I have 1 .... and my phone is not deactivated ..


----------



## Squirrelevant (Jul 27, 2008)

As far as social contacts go: 8

3 immediate family members
1 mental health worker that gets me out of the house once a week
1 SAer whom I met in real life once, but I'm not really in contact with them
3 former friends that I haven't contacted in 7 years and might as well delete


----------



## Meli24R (Dec 9, 2008)

3 family members and 1 friend


----------



## anonymid (Oct 16, 2005)

Not sure exactly, but way less than 20.


----------



## Perfectionist (Mar 19, 2004)

46.

Yes, I just wasted three minutes counting them.


----------



## Godless1 (Aug 1, 2008)

Perfectionist said:


> 46.
> 
> Yes, I just wasted three minutes counting them.


Showoff!

Also, what phone?


----------



## lissa530 (Oct 29, 2009)

About 20 but mostly family.


----------



## Perfectionist (Mar 19, 2004)

Godless1 said:


> Showoff!
> 
> Also, what phone?


I don't know.

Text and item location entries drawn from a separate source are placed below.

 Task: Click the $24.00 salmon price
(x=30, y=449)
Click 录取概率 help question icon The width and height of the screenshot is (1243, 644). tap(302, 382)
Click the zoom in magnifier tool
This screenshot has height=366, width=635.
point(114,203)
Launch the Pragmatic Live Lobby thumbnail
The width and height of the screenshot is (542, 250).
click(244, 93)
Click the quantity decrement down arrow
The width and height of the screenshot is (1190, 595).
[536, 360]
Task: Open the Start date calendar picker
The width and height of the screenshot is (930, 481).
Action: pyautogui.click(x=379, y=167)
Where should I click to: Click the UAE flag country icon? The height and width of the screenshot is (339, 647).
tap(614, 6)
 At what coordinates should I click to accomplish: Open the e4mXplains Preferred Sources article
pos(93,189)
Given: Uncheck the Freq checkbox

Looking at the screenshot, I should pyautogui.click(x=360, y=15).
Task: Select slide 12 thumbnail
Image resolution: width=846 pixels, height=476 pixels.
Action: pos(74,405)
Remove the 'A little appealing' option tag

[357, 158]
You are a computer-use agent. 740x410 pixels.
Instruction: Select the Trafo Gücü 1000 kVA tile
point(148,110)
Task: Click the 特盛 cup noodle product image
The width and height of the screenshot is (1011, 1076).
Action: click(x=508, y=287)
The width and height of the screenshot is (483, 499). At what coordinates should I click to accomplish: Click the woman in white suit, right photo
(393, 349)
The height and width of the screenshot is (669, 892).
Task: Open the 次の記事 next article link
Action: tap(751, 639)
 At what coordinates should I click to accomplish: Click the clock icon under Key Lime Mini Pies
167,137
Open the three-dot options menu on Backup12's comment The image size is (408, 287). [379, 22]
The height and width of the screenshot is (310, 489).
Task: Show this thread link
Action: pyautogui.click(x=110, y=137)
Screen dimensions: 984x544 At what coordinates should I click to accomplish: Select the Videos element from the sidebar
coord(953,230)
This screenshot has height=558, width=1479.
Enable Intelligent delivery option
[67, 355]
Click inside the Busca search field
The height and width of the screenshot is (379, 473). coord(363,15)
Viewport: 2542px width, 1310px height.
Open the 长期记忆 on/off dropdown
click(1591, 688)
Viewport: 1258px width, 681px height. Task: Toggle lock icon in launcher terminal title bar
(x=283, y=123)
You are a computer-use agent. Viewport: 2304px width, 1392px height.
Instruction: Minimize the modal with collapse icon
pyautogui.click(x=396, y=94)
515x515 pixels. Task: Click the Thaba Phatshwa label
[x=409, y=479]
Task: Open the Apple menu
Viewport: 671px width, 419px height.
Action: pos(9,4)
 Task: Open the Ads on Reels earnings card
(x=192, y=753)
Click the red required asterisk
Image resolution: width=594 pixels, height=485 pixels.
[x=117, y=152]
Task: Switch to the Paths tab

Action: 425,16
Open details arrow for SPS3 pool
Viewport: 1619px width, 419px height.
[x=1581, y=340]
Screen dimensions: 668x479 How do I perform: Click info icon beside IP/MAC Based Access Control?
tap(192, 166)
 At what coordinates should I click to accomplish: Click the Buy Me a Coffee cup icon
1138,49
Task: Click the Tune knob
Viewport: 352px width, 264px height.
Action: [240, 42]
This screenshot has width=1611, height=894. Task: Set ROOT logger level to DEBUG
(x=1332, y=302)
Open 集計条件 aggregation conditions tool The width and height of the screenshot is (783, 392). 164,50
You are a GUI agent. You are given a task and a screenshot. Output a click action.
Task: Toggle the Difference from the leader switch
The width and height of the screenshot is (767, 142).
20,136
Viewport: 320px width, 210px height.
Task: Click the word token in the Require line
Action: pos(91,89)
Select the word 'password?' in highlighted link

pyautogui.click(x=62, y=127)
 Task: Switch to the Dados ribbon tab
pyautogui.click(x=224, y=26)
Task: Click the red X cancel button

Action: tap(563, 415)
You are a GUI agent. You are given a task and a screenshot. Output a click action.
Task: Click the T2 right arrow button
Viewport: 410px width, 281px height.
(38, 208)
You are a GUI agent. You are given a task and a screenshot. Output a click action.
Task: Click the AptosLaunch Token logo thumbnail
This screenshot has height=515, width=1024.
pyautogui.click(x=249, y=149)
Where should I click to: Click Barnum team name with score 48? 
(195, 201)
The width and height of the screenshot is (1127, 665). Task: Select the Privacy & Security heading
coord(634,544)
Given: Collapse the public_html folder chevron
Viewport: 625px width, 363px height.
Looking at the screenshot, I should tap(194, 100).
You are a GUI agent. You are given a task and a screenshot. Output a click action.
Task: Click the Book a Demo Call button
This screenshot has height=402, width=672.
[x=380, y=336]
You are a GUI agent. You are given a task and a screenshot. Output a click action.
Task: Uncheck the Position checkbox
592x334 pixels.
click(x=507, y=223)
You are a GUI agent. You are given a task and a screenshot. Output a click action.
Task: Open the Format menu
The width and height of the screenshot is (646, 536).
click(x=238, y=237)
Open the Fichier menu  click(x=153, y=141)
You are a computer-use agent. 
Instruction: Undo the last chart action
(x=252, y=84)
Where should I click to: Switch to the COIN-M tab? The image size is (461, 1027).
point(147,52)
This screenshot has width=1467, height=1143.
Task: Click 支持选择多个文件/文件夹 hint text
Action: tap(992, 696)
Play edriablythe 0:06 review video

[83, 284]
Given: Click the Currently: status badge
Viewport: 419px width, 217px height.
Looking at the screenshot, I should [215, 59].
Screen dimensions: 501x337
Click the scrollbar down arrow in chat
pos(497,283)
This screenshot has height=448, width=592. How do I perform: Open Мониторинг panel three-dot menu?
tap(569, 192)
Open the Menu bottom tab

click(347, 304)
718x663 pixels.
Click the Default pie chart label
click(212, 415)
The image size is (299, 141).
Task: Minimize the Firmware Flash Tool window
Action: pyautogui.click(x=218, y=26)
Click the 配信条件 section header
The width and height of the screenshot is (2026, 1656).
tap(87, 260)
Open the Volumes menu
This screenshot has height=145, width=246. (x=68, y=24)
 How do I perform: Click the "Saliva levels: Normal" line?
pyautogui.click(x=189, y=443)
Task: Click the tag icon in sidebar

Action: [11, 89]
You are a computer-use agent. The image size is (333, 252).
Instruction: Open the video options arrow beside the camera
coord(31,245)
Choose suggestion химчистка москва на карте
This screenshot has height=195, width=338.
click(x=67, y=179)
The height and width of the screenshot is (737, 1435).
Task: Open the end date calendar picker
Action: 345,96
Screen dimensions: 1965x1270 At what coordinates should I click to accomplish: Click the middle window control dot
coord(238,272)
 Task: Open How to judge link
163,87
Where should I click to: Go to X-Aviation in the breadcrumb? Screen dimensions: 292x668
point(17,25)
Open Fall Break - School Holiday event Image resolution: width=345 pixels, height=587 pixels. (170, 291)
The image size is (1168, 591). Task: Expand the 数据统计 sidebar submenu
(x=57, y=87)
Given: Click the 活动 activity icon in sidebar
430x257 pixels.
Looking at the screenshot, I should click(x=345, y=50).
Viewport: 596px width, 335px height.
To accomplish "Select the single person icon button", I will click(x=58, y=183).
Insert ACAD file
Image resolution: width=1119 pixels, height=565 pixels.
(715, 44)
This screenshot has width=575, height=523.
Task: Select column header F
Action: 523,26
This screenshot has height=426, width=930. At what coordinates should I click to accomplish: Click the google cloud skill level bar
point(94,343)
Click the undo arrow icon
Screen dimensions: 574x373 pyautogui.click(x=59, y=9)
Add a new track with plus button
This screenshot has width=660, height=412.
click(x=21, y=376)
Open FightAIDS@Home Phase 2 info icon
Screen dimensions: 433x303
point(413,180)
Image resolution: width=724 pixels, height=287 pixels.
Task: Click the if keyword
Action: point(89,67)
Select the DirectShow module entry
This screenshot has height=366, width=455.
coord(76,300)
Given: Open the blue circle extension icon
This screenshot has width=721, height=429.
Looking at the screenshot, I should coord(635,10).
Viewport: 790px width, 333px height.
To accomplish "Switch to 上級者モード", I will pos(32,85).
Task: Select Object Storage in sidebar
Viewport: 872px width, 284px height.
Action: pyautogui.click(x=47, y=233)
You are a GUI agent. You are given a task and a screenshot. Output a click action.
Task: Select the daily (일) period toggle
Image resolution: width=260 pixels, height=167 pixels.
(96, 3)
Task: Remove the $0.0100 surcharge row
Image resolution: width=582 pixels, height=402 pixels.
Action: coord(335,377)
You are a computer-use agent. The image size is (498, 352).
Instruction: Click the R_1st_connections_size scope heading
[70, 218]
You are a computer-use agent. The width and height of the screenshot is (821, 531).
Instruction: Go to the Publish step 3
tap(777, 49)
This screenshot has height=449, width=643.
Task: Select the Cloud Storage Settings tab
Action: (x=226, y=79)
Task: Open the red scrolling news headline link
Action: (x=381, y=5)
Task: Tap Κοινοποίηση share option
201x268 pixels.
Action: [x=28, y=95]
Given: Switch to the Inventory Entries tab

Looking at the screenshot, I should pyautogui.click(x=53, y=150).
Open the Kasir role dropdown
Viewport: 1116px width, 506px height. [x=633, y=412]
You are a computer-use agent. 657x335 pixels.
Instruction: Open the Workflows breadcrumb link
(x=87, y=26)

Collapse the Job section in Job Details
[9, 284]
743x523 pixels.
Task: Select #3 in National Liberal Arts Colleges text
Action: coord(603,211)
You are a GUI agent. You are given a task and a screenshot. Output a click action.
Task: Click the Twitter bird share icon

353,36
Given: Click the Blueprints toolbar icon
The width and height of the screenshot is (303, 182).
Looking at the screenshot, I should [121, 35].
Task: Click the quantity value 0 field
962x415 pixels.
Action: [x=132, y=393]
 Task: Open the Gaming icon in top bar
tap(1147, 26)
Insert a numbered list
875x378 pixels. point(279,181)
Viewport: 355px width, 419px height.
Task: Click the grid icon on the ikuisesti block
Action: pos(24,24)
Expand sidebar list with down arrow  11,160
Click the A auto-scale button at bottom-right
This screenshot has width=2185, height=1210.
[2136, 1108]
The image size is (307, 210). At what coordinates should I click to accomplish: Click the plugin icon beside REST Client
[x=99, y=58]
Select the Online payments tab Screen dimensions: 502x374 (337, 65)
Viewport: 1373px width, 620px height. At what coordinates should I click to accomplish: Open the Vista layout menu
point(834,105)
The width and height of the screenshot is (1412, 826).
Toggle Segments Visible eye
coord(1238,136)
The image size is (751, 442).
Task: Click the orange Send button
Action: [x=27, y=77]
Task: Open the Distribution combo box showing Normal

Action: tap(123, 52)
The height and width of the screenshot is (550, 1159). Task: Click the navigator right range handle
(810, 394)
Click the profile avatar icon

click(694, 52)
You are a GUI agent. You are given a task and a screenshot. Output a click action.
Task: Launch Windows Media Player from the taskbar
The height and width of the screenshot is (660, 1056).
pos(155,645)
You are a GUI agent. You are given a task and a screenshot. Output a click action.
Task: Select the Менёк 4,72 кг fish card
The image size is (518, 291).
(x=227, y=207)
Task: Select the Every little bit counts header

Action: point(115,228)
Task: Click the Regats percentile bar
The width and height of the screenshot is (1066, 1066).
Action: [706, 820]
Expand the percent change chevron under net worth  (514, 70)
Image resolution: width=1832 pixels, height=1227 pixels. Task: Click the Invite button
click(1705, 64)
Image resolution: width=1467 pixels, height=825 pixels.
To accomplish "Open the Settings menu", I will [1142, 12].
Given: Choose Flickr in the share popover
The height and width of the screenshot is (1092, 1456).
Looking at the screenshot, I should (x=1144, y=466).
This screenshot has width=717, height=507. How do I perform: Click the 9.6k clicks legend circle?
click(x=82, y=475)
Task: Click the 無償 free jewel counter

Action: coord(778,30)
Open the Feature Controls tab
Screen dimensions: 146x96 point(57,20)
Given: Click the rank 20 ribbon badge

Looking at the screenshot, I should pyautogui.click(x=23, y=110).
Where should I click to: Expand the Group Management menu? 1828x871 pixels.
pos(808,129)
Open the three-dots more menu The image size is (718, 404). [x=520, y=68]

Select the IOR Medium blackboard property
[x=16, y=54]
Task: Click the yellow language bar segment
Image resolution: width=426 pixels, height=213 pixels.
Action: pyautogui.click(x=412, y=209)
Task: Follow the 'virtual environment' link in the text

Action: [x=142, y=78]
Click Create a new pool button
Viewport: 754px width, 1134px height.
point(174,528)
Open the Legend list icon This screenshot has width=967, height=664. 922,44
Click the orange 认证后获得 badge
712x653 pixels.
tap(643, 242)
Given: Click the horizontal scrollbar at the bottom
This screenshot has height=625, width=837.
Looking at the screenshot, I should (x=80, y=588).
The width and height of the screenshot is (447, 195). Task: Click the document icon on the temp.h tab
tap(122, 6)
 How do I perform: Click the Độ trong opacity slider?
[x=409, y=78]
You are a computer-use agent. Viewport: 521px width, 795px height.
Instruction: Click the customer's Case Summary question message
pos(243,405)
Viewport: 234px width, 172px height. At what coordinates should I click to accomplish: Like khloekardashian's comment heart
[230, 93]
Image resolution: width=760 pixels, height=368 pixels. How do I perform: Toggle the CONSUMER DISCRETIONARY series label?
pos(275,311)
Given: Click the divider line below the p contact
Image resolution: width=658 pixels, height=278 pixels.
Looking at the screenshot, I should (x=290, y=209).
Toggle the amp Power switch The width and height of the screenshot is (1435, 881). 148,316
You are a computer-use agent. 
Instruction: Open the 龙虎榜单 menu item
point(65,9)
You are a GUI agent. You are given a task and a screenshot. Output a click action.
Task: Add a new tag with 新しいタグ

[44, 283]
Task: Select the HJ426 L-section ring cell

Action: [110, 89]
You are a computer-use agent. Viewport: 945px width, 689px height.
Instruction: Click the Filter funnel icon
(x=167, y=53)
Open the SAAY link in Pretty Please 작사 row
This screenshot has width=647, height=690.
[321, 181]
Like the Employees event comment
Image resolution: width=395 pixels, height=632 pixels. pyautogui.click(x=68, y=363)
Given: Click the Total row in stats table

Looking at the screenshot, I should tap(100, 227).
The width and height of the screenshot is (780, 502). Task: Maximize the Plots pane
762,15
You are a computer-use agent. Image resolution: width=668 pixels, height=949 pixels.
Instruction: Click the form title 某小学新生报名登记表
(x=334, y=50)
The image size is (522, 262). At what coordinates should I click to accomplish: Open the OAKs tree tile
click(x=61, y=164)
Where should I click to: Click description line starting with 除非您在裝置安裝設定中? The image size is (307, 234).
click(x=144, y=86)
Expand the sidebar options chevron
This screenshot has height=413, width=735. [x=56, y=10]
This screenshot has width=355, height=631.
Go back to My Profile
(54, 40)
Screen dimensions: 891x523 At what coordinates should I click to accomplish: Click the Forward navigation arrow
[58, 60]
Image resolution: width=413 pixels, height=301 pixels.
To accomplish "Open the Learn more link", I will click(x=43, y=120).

Whatever one was free when I renewed my contract. It looks like an iphone and it BUTT DIALS EVERYONE ARGH ARGH ARGH.

Most contacts are people from high school that I don't talk to anymore.


----------



## Godless1 (Aug 1, 2008)

Perfectionist said:


> I don't know. Whatever one was free when I renewed my contract. It looks like an iphone and it BUTT DIALS EVERYONE ARGH ARGH ARGH.
> 
> Most contacts are people from high school that I don't talk to anymore.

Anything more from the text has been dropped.